▶ _TASK BRIEF_: What are the lines below, starting at the line containing "The width and height of the screenshot is (558, 429)." and ending at the line containing "Viewport: 1024px width, 577px height."? Write them out exactly, ends included, without pictures.

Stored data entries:
------------------------------------------------------------------------

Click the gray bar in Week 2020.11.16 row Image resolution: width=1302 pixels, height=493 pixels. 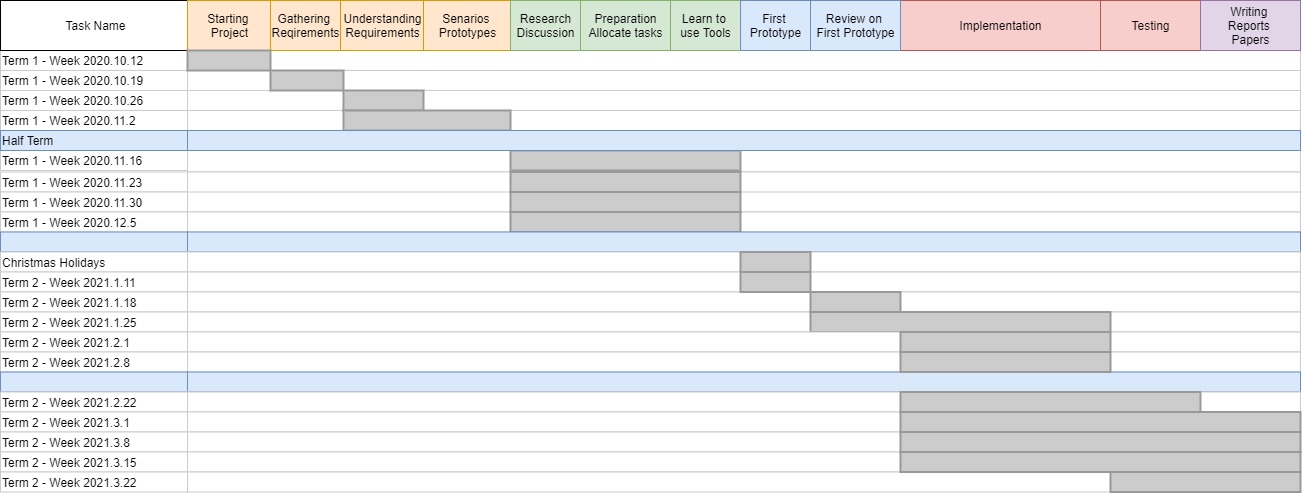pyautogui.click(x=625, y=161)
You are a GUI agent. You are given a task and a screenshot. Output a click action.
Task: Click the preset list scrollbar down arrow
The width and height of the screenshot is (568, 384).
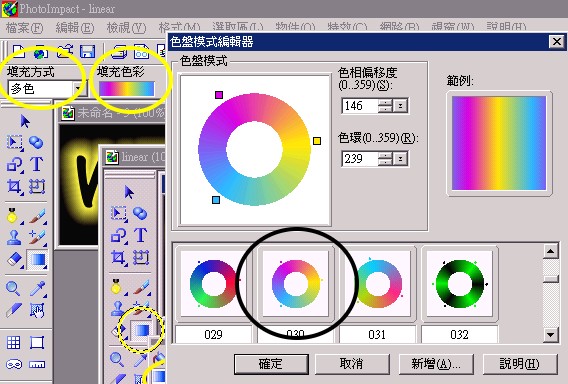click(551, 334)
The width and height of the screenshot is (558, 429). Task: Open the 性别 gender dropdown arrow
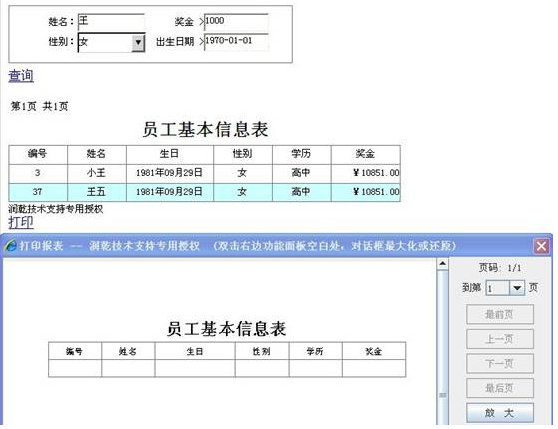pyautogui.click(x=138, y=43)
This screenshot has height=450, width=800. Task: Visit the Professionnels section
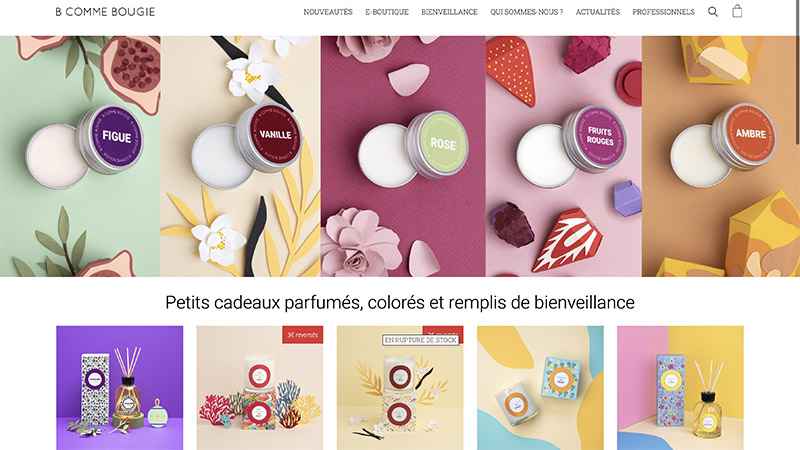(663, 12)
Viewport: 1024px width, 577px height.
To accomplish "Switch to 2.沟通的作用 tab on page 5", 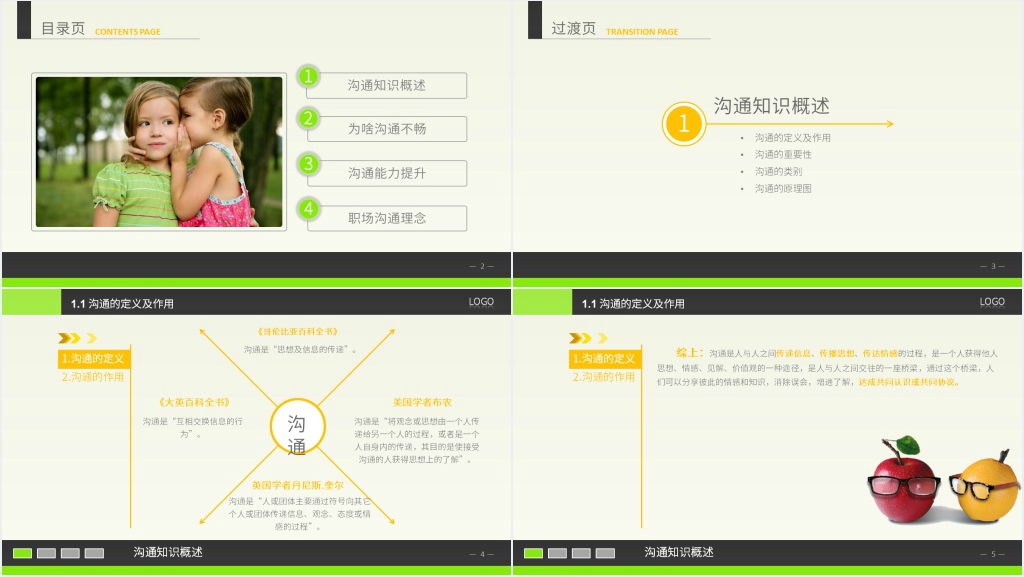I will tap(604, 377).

------------------------------------------------------------------------

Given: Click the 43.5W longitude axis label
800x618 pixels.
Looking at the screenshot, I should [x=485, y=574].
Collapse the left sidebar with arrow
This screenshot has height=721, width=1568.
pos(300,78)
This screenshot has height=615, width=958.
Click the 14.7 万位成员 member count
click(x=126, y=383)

------------------------------------------------------------------------

▶ _COMPLETED TASK_:
The width and height of the screenshot is (558, 429). Task: Open the 性别 gender dropdown arrow
pyautogui.click(x=138, y=43)
This screenshot has height=450, width=800. Task: Visit the Professionnels section
(663, 12)
Viewport: 1024px width, 577px height.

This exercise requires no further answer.